One advantage of a smoke-centric book is that it presents plenty of choices for the items you're most likely to smoke. For instance, most grilling cookbooks (even the best) have only one or two recipes for pulled pork. Smoke & Spice has almost a half dozen. General grill books only expect you to use the smoker for big meaty items, such as ribs or brisket; this cookbook has a vegetarian smoker-cooked recipe for red peppers stuffed with corn, suitable for a summer lunch. (We had the Jamaican Jerk Pork in the smoker already, on the lower rack, so cooking the peppers was accomplished for free.)

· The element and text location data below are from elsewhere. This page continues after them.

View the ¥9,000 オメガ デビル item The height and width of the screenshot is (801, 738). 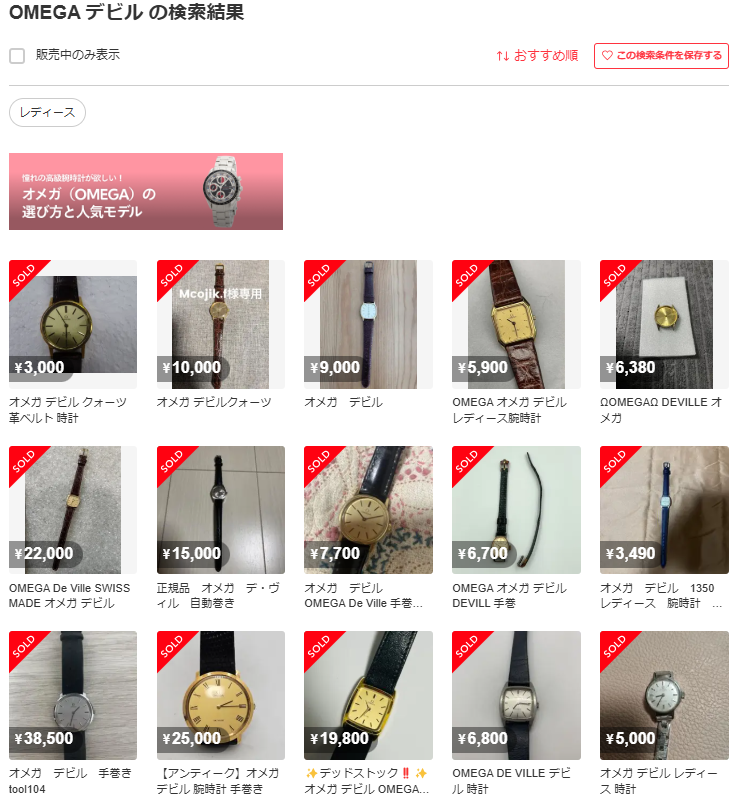[x=369, y=324]
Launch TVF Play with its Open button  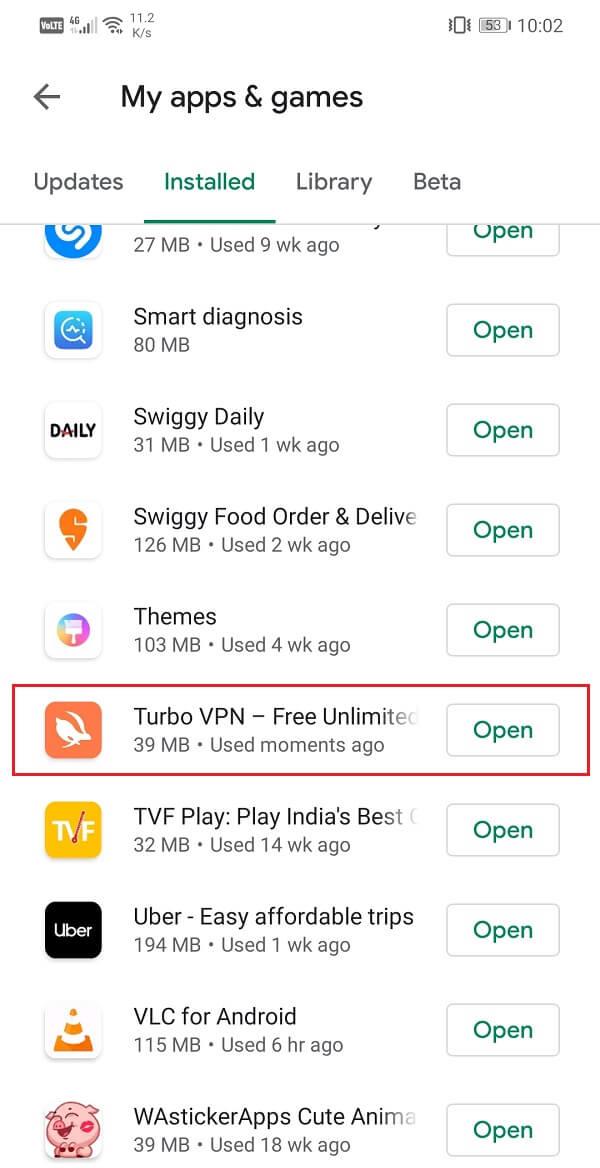[x=502, y=830]
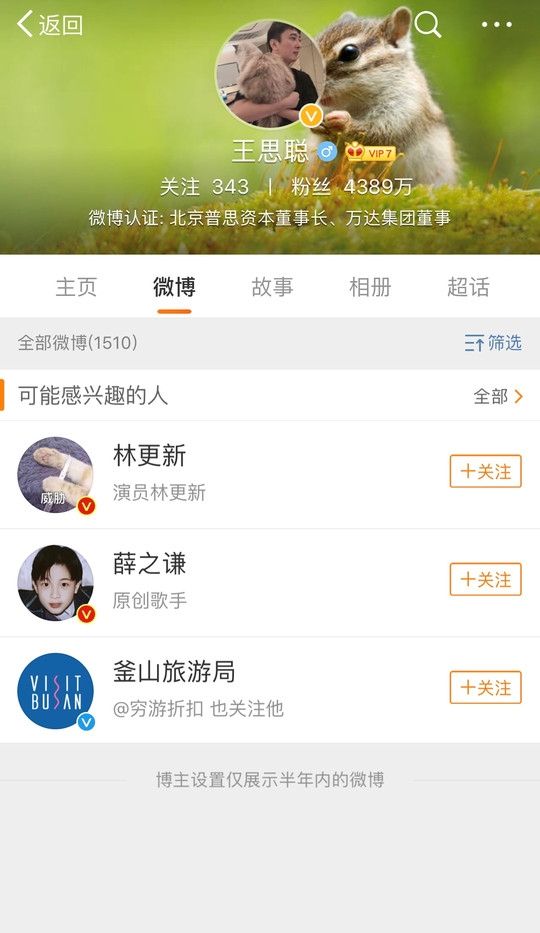This screenshot has width=540, height=933.
Task: Open the three-dot overflow menu
Action: point(497,25)
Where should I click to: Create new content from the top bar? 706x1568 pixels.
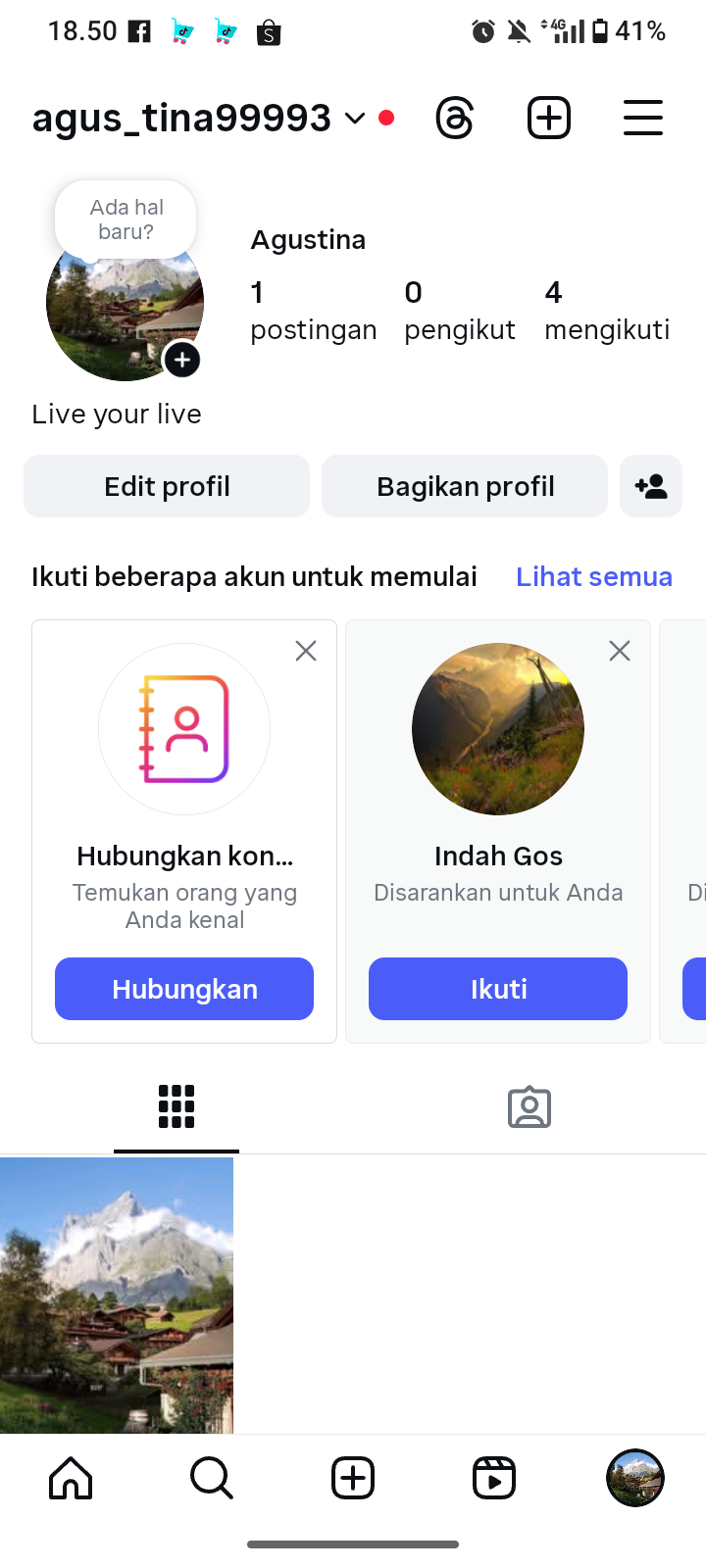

I've tried a half dozen recipes already, and every one of them is a winner: mango-habanero sauce and Jamaican BBQ sauce were a mighty fine accompaniment to the pulled pork, and those peppers were a simple but delicious luncheon. I did expect top quality recipes, as I'm a big fan of their other cookbooks (I've worn out their breakfast book, for example); this book certainly lived up to my high expectations. Recommended.